Ilusão! Cada sofrimento causado a outrem se reflete drasticamente
e de maneira contundente em nosso destino, nossa felicidade. Todo mal causado a
outrem se reflete em nossas vidas em mal semelhante ou de maior intensidade.
Depende apenas de quantas vezes persistimos no equívoco. Quanto maior a certeza
egocêntrica da impunidade pelo engano da desculpa da boa intenção, maior o
equívoco. Quanto maior o mal causado, maior a consequência: seja nesta vida ou
em vida posterior. Isso se reflete em todas as pessoas de nossa relação por que
somos todos conectados em espírito em todos os reinos da natureza.
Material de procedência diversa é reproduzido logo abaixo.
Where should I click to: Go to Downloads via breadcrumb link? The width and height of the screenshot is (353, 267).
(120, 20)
Recebi a paga daquela injustiça e pago o pecado há anos. Qualquer
motivação dos meus algozes, embora torpe, espelha a injustiça que cometi. A
pressão do momento, a inconsequência, fragilidade, o que for, não justificam a
falta de sensibilidade: naquele momento eu estava ocupada em sobreviver aos
transtornos causados por mim mesma ao assumir responsabilidades além da minha
capacidade de suportar pressão social, emocional, física.
Adoeci. Se a calúnia lançada contra mim foi capaz de me
colocar em profunda depressão por tanto tempo, imagino o que aquele rapaz sente
até hoje, sem a chance de receber meu pedido de perdão.
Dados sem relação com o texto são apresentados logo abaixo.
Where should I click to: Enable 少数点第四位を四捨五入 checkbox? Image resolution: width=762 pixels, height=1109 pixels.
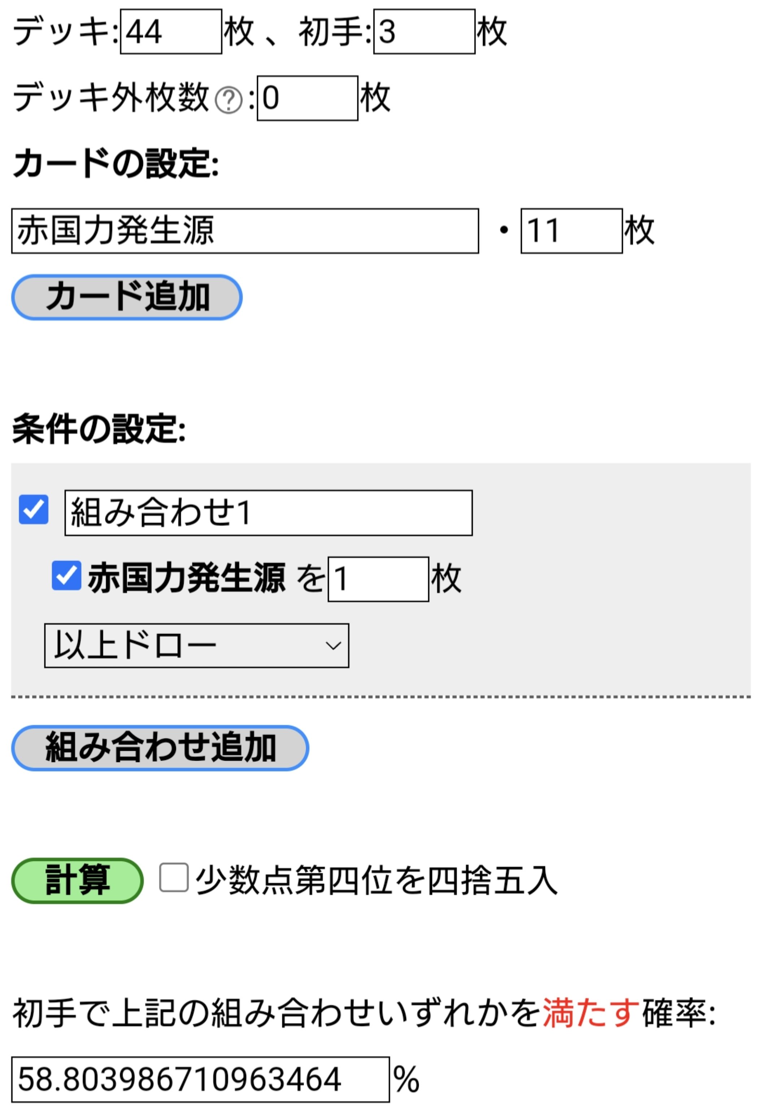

Há algo, porém, que redime a tudo em nível espiritual: o
reconhecimento da culpa e a responsabilidade no pedido sincero de perdão. No
campo da materialidade, o sistema de gestão da vida trata de colocar tudo
dentro da normalidade e as farsas, cedo ou tarde, são desmascaradas.
Nada fica impune.
Josevita Tapety Pontes
03.03.2017
Um comentário:
Bela e importante reflexão.
Adorei a leitura. Ajuda a fazer um "mea culpa".